[KUTIPAN SUMBER]:
>>>>
22.2.06

Menghina Muhammad SAW

Kisah Utama
Main Story

Karikatur Nabi, Bagaimana Menyikapinya?

Figur Rasulullah SAW digambarkan dalam karikatur yang dinilai melecehkan. Dunia Islam heboh. Reaksi keras bisa dimaklumi, tapi seharusnya tidak emosional dan anarkis – sebagaimana dicontohkan oleh Rasulullah SAW.

Memasuki tahun baru 1427 Hijri, tiba-tiba dunia Islam tersentak. Di tengah suasana peringatan Hari Asyura 10 Muharram dan Tahun Baru Islam, kaum muslimin seluruh dunia terperangah gara-gara pemuatan karikatur yang menggambarkan Nabi Muhammad SAW sebagai pelaku bom bunuh diri. Karikatur yang pertama kali dimuat di harian terbesar terbitan Denmark, Jyllands-Posten, edisi 30 September 2005 itu menggambarkan seorang lelaki Arab berjenggot dan bercambang lebat, mengenakan sorban bertuliskan kalimat tauhid, sementara sebuah bom siap ledak nangkring di puncak sorban.
Memang, karikatur itu tidak secara langsung menggambarkan bahwa lelaki itu adalah Rasulullah SAW. Tapi, itu hanyalah satu dari 12 karikatur yang memang sengaja dibuat untuk menggambarkan tokoh junjungan kaum muslimin seluruh dunia tersebut. Bisa dimaklum jika reaksi keras – bahkan emosional dan anarkis – merebak di dunia Islam. Mereka berdemonstrasi mengutuk pemuatan karikatur tersebut. Terutama setelah Januari 2006 lalu koran-koran terbitan Norwegia, Prancis, Jerman, Italia, Spanyol, ikut-ikutan menerbitkan karikatur tersebut.
Tak ayal, para pemimpin di berbagai negara Islam pun – termasuk Indonesia – mengecamnya. “Pemerintah Indonesia mengecam pemuatan karikatur Nabi Muhammad SAW. Saya dapat memahami reaksi dan protes masyarakat Islam. Saya berharap pemuatan karikatur tersebut tidak terulang kembali. Pemuatan itu jelas tidak sensitif terhadap pandangan dan keyakinan umat agama lain,” kata Presiden Susilo Bambang Yudhoyono.
<<<<
[SOAL LATIHAN]:
Menurut artikel tentang karikatur Nabi di atas, negara mana saja yang koran-korannya ikut menerbitkan karikatur itu pada Januari 2006? Sebutkan semuanya.

[BARIS DATA]:
>>>>
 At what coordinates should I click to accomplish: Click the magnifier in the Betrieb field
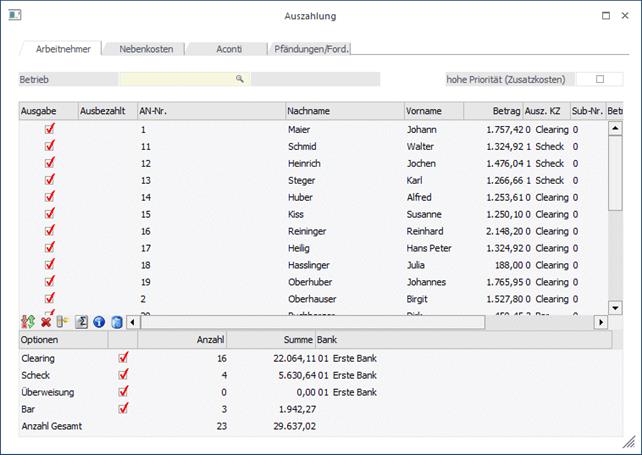pos(240,78)
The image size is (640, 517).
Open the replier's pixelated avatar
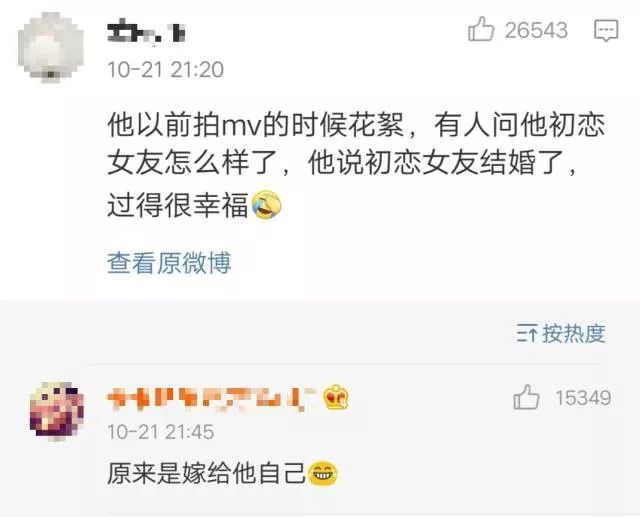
<<<<
[JAWABAN TERTULIS]:
Norwegia, Prancis, Jerman, Italia, Spanyol